>>>
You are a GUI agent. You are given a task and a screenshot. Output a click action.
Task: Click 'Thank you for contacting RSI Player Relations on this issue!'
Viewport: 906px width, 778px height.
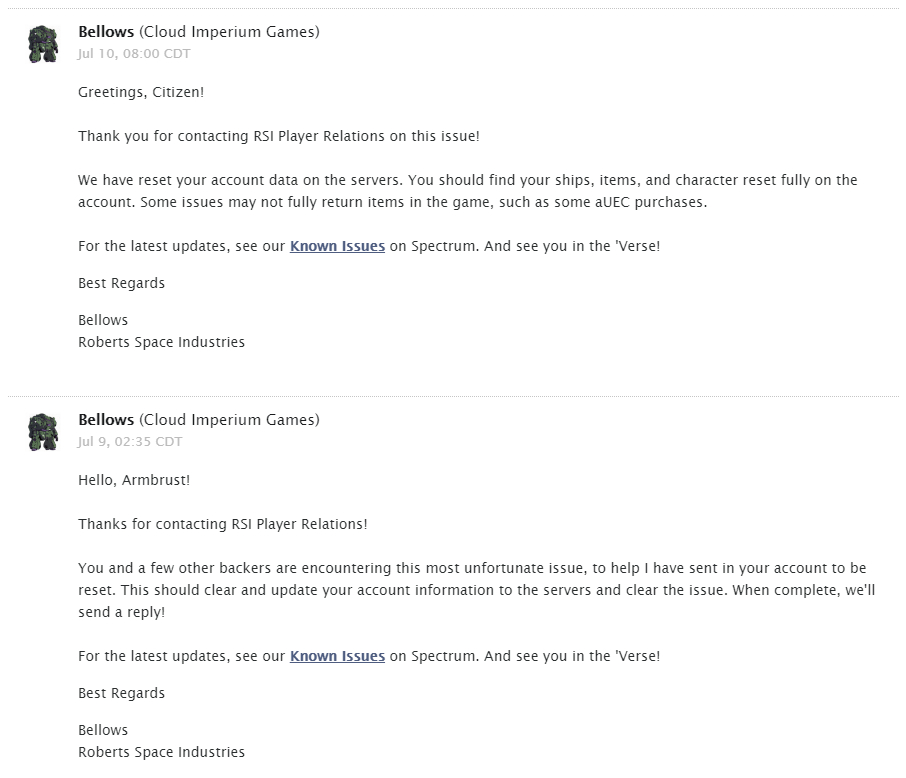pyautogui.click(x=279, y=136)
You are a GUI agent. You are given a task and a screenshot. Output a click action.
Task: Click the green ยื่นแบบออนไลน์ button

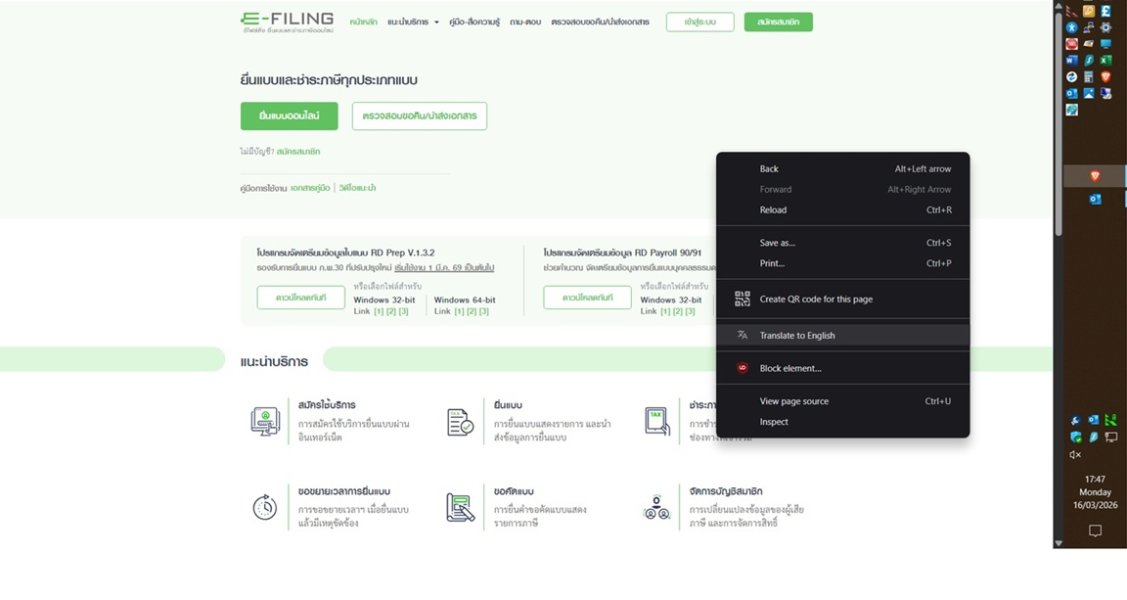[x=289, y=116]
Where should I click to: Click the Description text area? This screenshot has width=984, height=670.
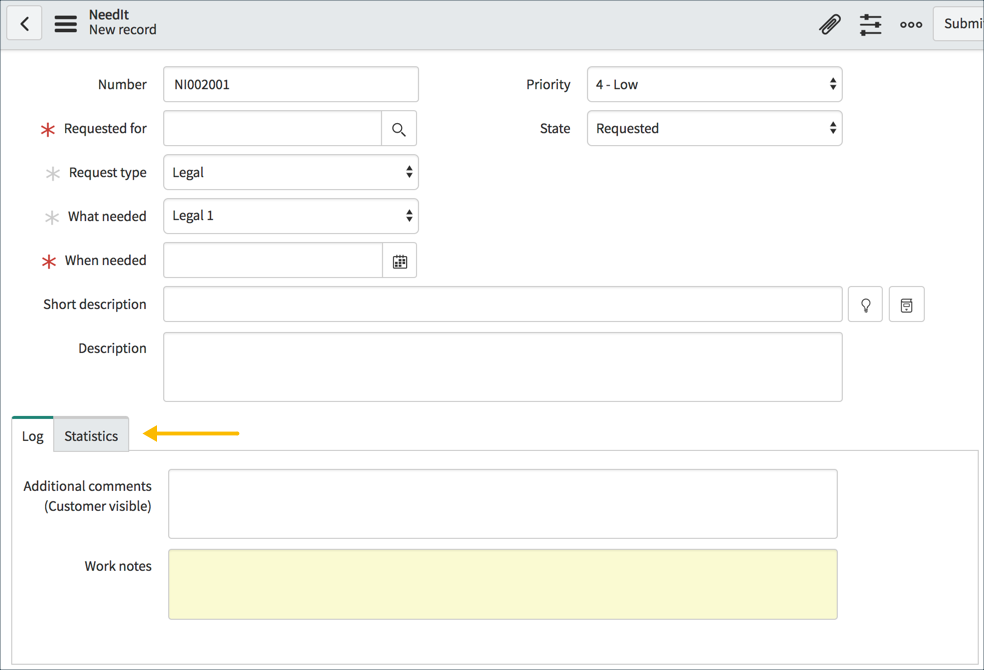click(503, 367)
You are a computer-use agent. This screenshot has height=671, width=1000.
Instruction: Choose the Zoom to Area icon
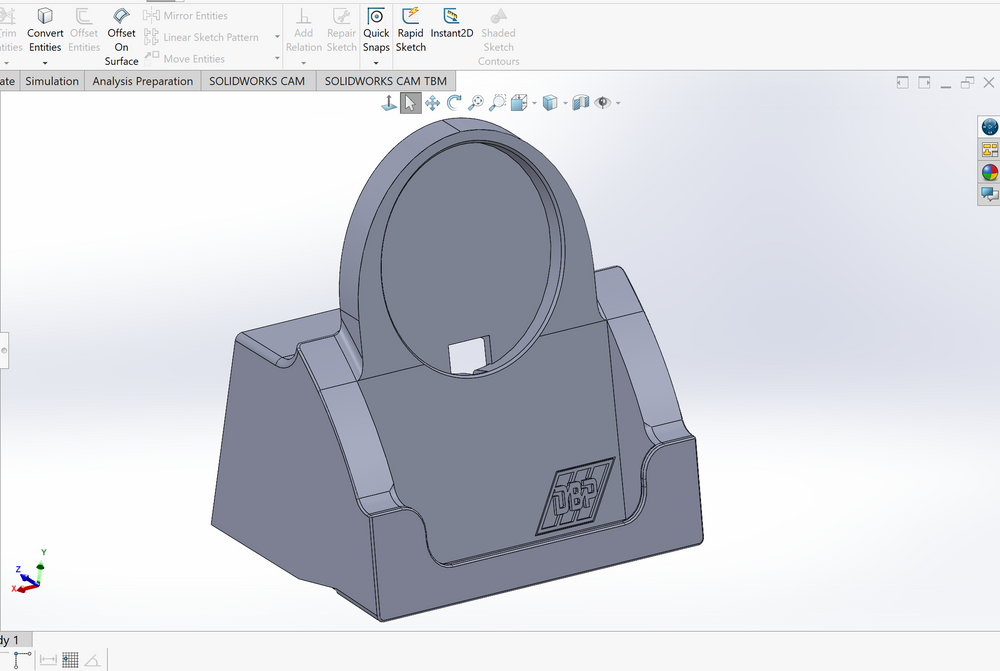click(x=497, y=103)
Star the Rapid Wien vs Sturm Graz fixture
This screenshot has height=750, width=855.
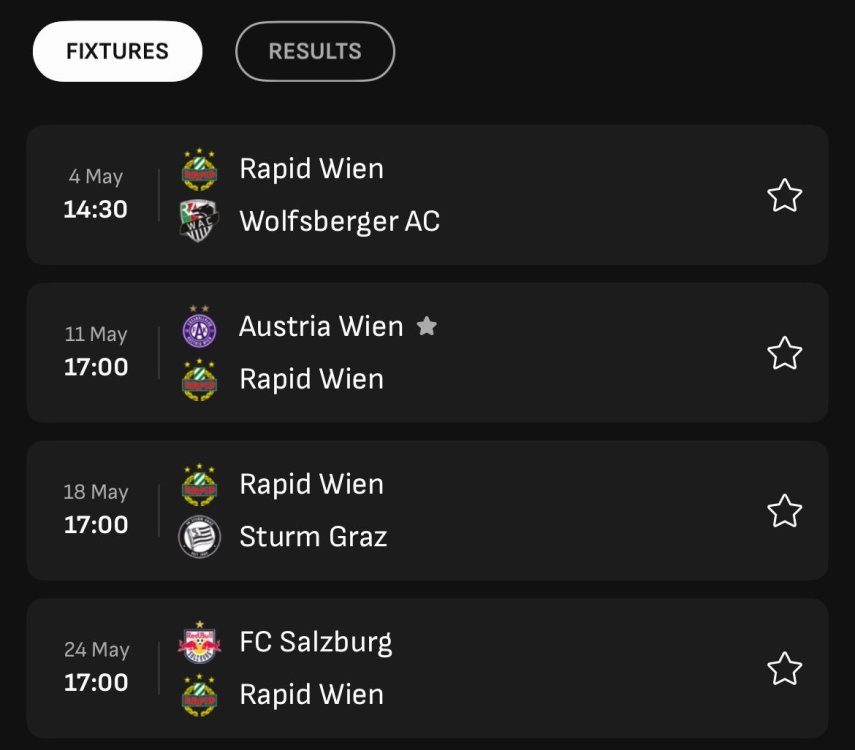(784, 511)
<<<
**YOUR TASK:**
Render each line of the records above as a JSON list of strings, one string per line, with blank lines omitted and the pictures left out.

**THE REPLY:**
[
  "You are a GUI agent. You are given a task and a screenshot. Output a click action.",
  "Task: Click 'Thank you for contacting RSI Player Relations on this issue!'",
  "Viewport: 906px width, 778px height.",
  "pyautogui.click(x=279, y=136)",
  "You are a GUI agent. You are given a task and a screenshot. Output a click action.",
  "Task: Click the green ยื่นแบบออนไลน์ button",
  "[x=289, y=116]",
  "Where should I click to: Click the Description text area? This screenshot has width=984, height=670.",
  "click(503, 367)",
  "You are a computer-use agent. This screenshot has height=671, width=1000.",
  "Instruction: Choose the Zoom to Area icon",
  "click(x=497, y=103)",
  "Star the Rapid Wien vs Sturm Graz fixture",
  "This screenshot has height=750, width=855.",
  "(784, 511)"
]